Some Ontario public health experts have criticized Ford, saying the premier acted too late and was doing too little to stem the spread of the virus, such as guaranteeing paid sick leave for workers who might get sick.

Provincial data shows that 27 percent of the 923 active COVID-19 outbreaks in Ontario are occurring in workplaces.

“What part of the ‘now’ and ‘the action’ Mr. Doesn’t Ford understand? ” Globe and Mail’s health columnist André Picard wrote earlier this week.

Picard criticized the prime minister for announcing the need for urgent action on December 21, but did not impose the new restrictions until five days later – and said the lockdown was not a lockdown at all.

“Half measures and deferred action, an approach Ontario has taken time and time again, will not work,” he wrote.

Ontario Premier Doug Ford said this week he was ‘making the difficult but necessary decision’ to impose tougher restrictions across the province of Canada [File: Carlos Osorio/Reuters]

Dr Nadia Alam, a family doctor in Georgetown, Ont., A town about 60 km (37 miles) west of downtown Toronto, told Al Jazeera on Friday that hospitals are full and in need. struggling to manage a high number of COVID and non-COVID patients.

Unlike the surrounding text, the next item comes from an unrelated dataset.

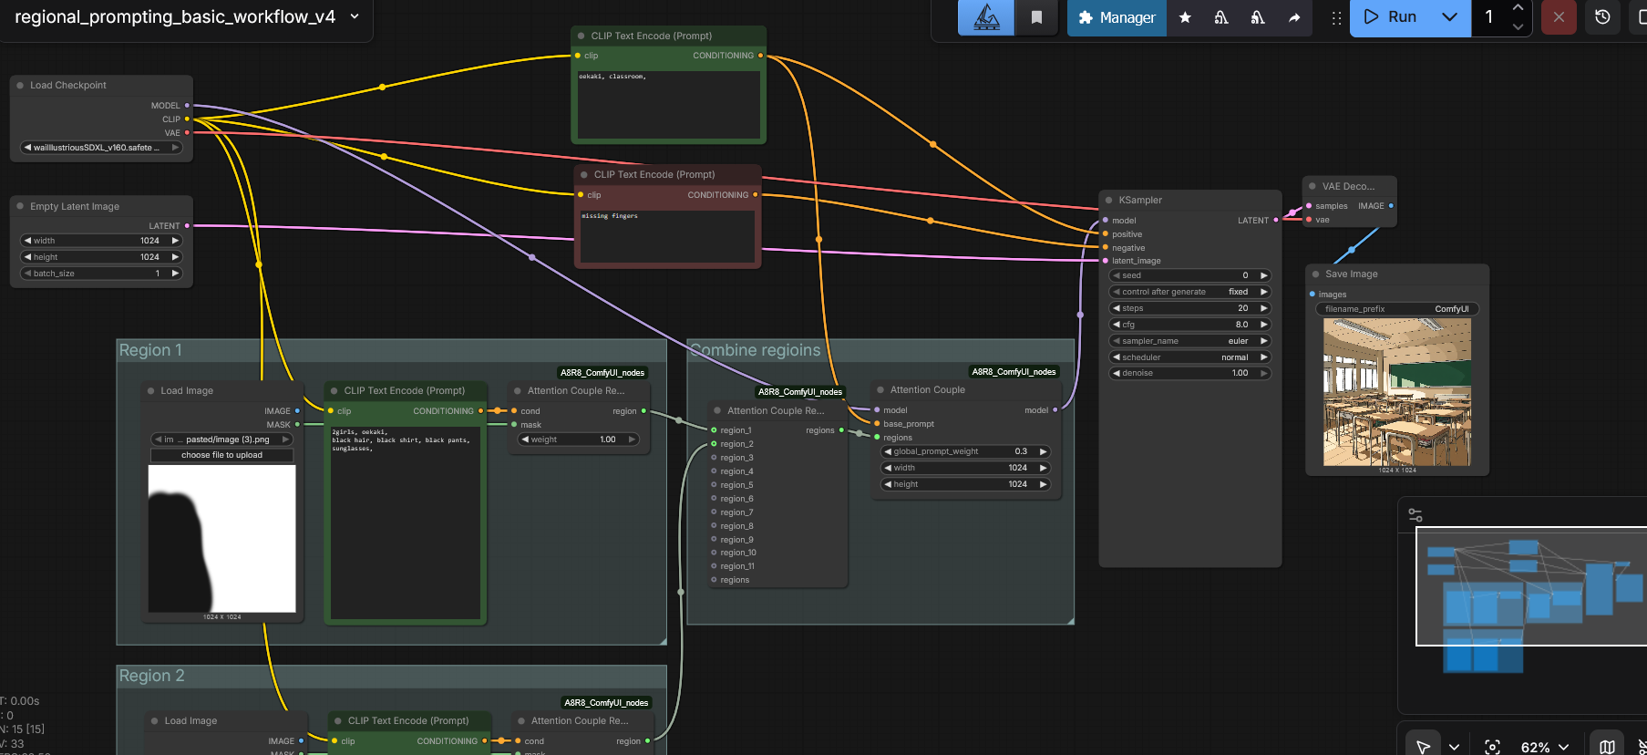Select the cursor selection mode tool
Image resolution: width=1647 pixels, height=755 pixels.
click(1423, 747)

She said many nurses and other healthcare workers are working double shifts, as the network is stretched to its limits.

“We are running out of people. We’re out of space. The decisions [Ontarians] doing in their individual lives will make or defend our health system, ”she said.

Alam said the province-wide shutdown was necessary to try to limit people’s contact with others and the potential spread of the virus – and she urged people to adhere to the new, more stringent public health guidelines.

“If the lockdown doesn’t work, we’re in trouble. We already have the impression that we are in difficulty.